• _ОТРЫВОК СО СТРАНИЦЫ_
Когда же я одевался уже в швейцарской, сверху вдруг послышался голос Драгомирова: — «Ротмистр, ротмистр!»
Я стал сбрасывать пальто и подбежал к лестнице, а Драгомиров продолжал кричать сверху: — «Ротмистр, вы мне артиллеристиков-то моих разделайте, хорошенько разделайте, прощайте!»
Я уходил ободренный. Прием генерал-губернатора мне понравился. Его фраза об артиллеристиках была знаменательна: это своего рода карт-бланш относительно военных.
Я представился затем его помощнику генералу Сухомлинову[135], который ответил мне визитом в тот же день и поздравил меня с успехом у генерал-губернатора. Я стал принимать отделение. В качестве сотрудников мне были представлены два студента, из которых один никаких партийных связей не имел, да один рабочий железнодорожник, это было все. Канцелярию составляли три человека, которые были в ссоре и друг с другом не разговаривали.
На своей квартире предшественник передал мне две увесистых кипы записок департамента полиции с копиями перлюстрированных писем. Перевязав кипы веревкой, я увез их себе в гостиницу. Начав разбираться, я увидел, что бумаги те были не читаны, а если и читаны, то исполнения по ним не делалось никакого. Между тем, в письмах был ценнейший материал по эсерам. Недовольство Киевом мне стало понятно. Приняв филеров и денежный ящик, я донес о вступлении в должность, и приступил к работе. Но работа эта вначале сильно осложнялась ненормальным отношением с генералом Новицким.
Генерал Новицкий в жандармско-революционном мире являлся знаменитостью. Он 25 лет состоял начальником одного и того же Киевского жандармского управления и прослужил их довольно талантливо и громко. Боролся он некогда с народовольцами и с успехом. Был в молодости красив и представителен. Но это было все.
Когда я встретился с Новицким, это был тучный генерал с короткой шеей, бритый, с энергичной седой головой, с черными нафабренными усами и бровями, с живыми глазами. Говорил громко. Одевался отлично. Дома ходил по-старинному — в белом жилете с Владимиром на шее и в расстегнутом сюртуке.
Он весь был в прошлом и любил рассказывать о былых днях и делах. Нового революционного движения он не знал. Агентуры настоящей не имел. От Витте, после открытия Киевского политехнического института, он получал на специальную по нему агентуру десять тысяч в год, но это было их обоих частное дело. Во всех городских сплетнях и передрягах был отлично осведомлен. Играя каждый день в карты в клубе с местными тузами, между которыми были и евреи, считал, что получает от них богатейший осведомительный материал.

• _МАТЕРИАЛ_
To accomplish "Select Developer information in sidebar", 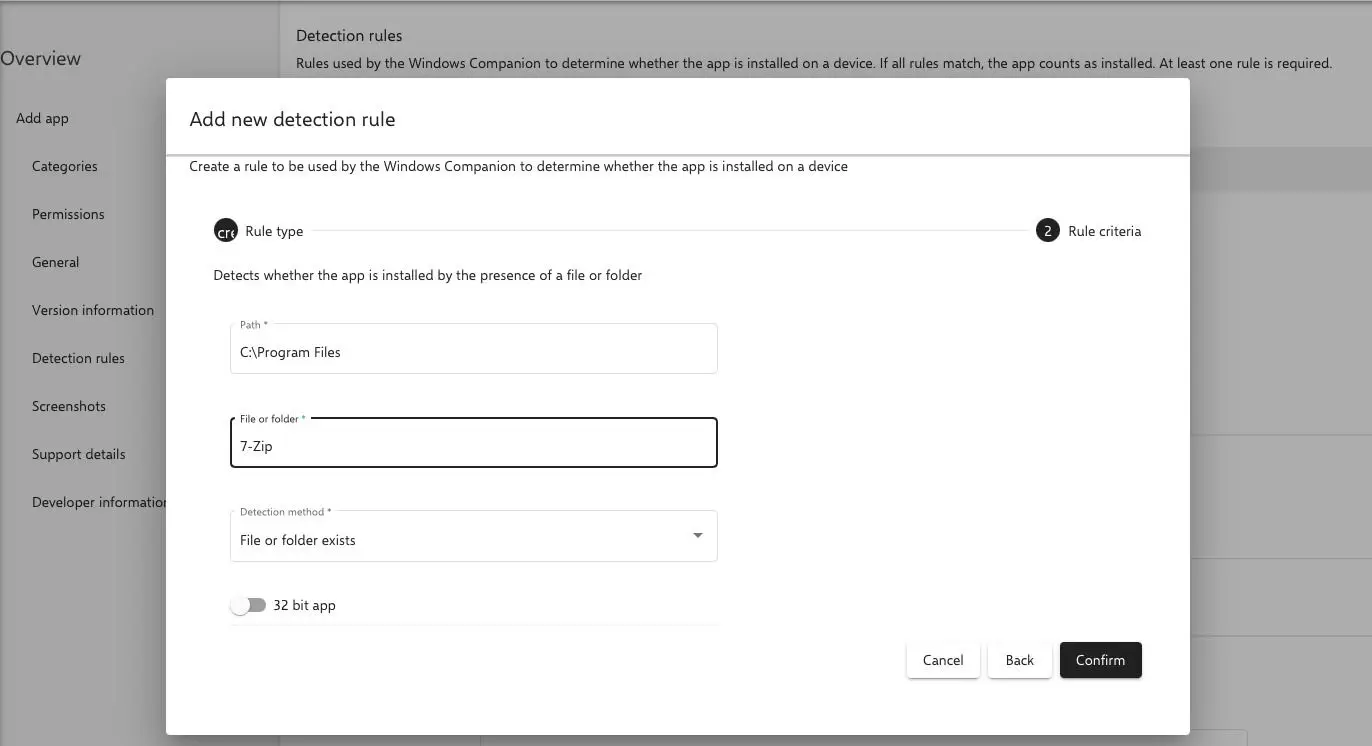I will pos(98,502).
==
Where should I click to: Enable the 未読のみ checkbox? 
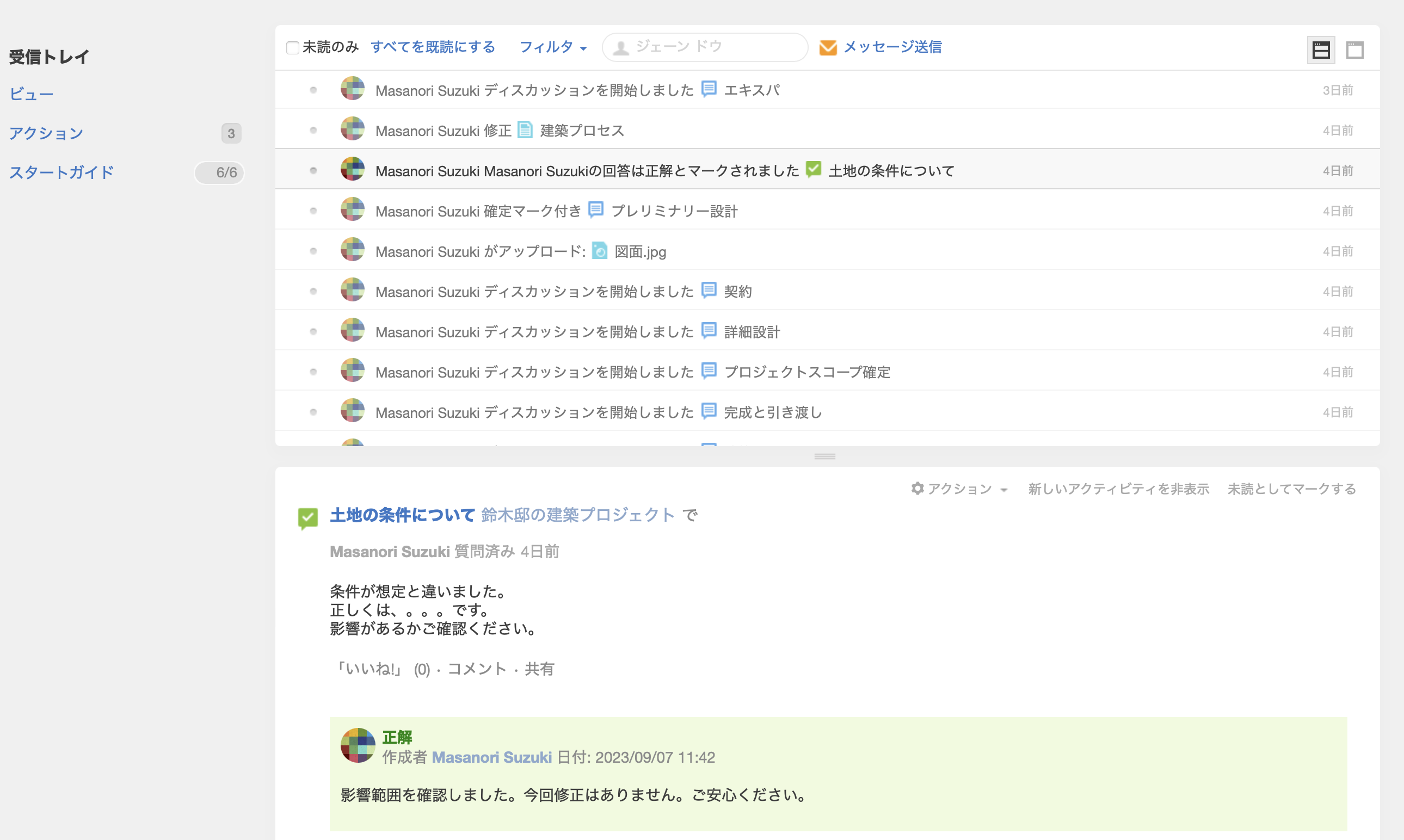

• _ЧТО СДЕЛАТЬ_
A) Ответьте по отрывку со страницы:
(i) Сколько лет Новицкий был начальником Киевского жандармского управления?
(ii) Сколько человек работало в канцелярии отделения?
(iii) Какую сумму в год Новицкий получал от Витте на агентуру по политехническому институту?
B) Перепишите из отрывка со страницы без изменений кусок от слов «Он весь был» до слов «богатейший осведомительный материал.» включительно.

• _ГОТОВЫЕ ОТВЕТЫ_
A)
(i) 25 лет.
(ii) Три человека.
(iii) Десять тысяч.

B)
Он весь был в прошлом и любил рассказывать о былых днях и делах. Нового революционного движения он не знал. Агентуры настоящей не имел. От Витте, после открытия Киевского политехнического института, он получал на специальную по нему агентуру десять тысяч в год, но это было их обоих частное дело. Во всех городских сплетнях и передрягах был отлично осведомлен. Играя каждый день в карты в клубе с местными тузами, между которыми были и евреи, считал, что получает от них богатейший осведомительный материал.